Early Thursday morning, your president got on Twitter and demonstrated to the American people that he doesn’t understand how the First Amendment works, and he has no clue what the function of the Senate Intelligence Committee is.
Donald Trump wrote, “Why isn’t the Senate Intel Committee looking into the Fake News Networks in OUR country to see why so much of our news is just made up-FAKE!”
Trump is referring to the same Senate Intelligence Committee that is in the middle of a long investigation looking into determining whether or not he played a role in the Russian-directed hacking and propaganda campaign that was meant to disrupt the 2016 presidential election.
The committee announced at a news conference Wednesday that it agrees with the American intelligence agencies that say Russian President Vladimir Putin wanted to hurt Hillary Clinton’s candidacy and help Trump’s campaign. The committee has not yet reached a conclusion on whether or not Trump played a part in that plot.
Committee Chairman Richard Burr, a Republican senator representing North Carolina, told reporters, “The issue of collusion is still open.”
These types of investigations are the reason the Senate Intelligence Committee was created. The Senate created the committee in 1976 to basically be the watchdog of the intelligence community. Lawmakers did not create the committee to investigate the news media at the whim of an egomaniacal president who takes it as a slight anytime the news media accurately reports on something questionable that he has said or done.

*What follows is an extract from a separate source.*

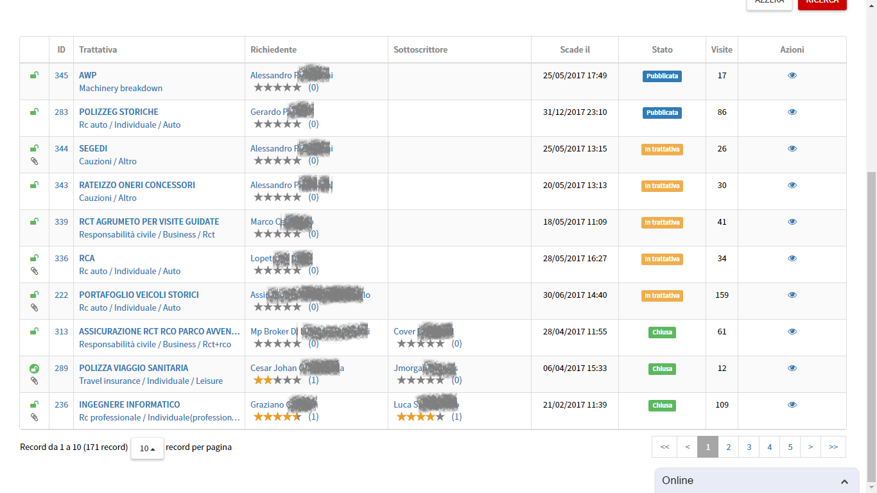Show details via eye icon for row 313
The image size is (877, 493).
(792, 332)

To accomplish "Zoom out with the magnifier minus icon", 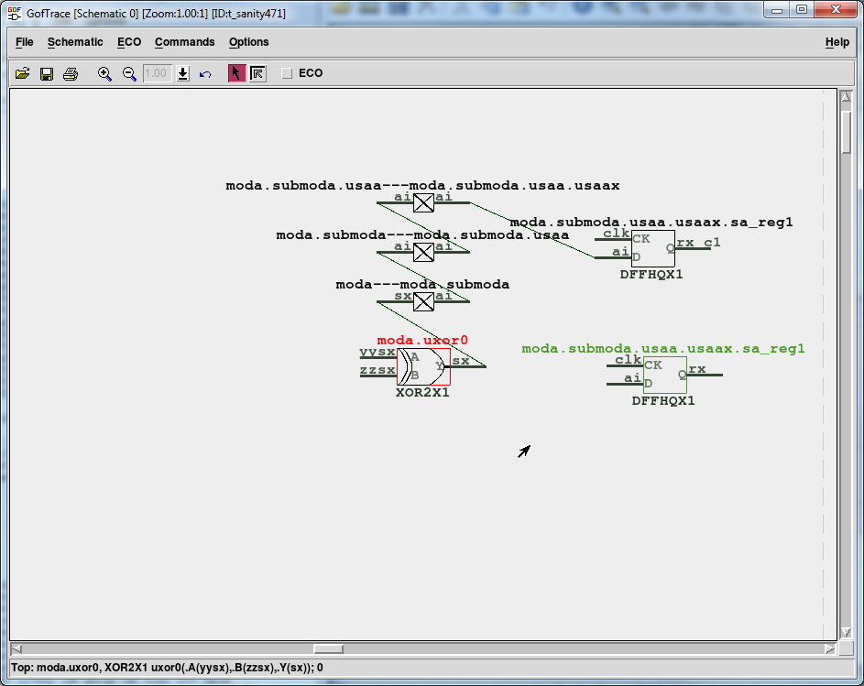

Besides, there is that whole First Amendment thing, which guarantees us the freedom of the press. It reads, “Congress shall make no law respecting an establishment of religion, or prohibiting the free exercise thereof; or abridging the freedom of speech, or of the press; or the right of the people peaceably to assemble, and to petition the government for a redress of grievances.”

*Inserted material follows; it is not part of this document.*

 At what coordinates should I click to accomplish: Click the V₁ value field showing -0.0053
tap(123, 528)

If Trump could actually prove that he was being maliciously defamed by a media organization, there would be legal courses of action he could take, none of which involve the Senate Intelligence Committee.
Besides, Trump himself could be seen as bending the truth, if we are being fair.
On Wednesday afternoon, NBC News published a report that Secretary of State Rex Tillerson had been ready to quit his job over the summer and had openly disparaged Trump by calling him “a moron” after a July 20 meeting at the Pentagon.
Tillerson did not deny calling Trump a moron, and at a press conference he gave shortly after the NBC story ran, he said, “I’m not going to deal with petty stuff like that.”
The story was not totally refuted; Tillerson did no such thing. Should Tillerson sue Trump for spreading lies about him?
A short time later, Trump followed up that tweet with another that read, “Rex Tillerson never threatened to resign. This is Fake News put out by @NBCNews. Low news and reporting standards. No verification from me.”
Is Trump saying that the only good news stories are ones that are verified by him? That kinda sounds like propaganda to me, but what do I know?
As a member of the press, I think it is important that we pay attention to how often Trump throws out these messages about the media.
His base includes a segment of the population that believes anything he says. Even when he is not being honest and it can be proved (as in this case) that what he says and what really happened don’t match, they believe it. This creates a dangerous situation in which his message can become their message.
Attacks on the media are an attempt on Trump’s part to silence the media. The news media is not a public relations firm for the president.
The news media and journalists are the watchdogs of society. We are here to tell you what is going on and to hold the government and politicians and anyone else accountable when they fall short.
Calling for the media to be investigated just because you don’t like that they tell the people every ignorant thing you do is not very presidential.
But then again, neither is Donald Trump.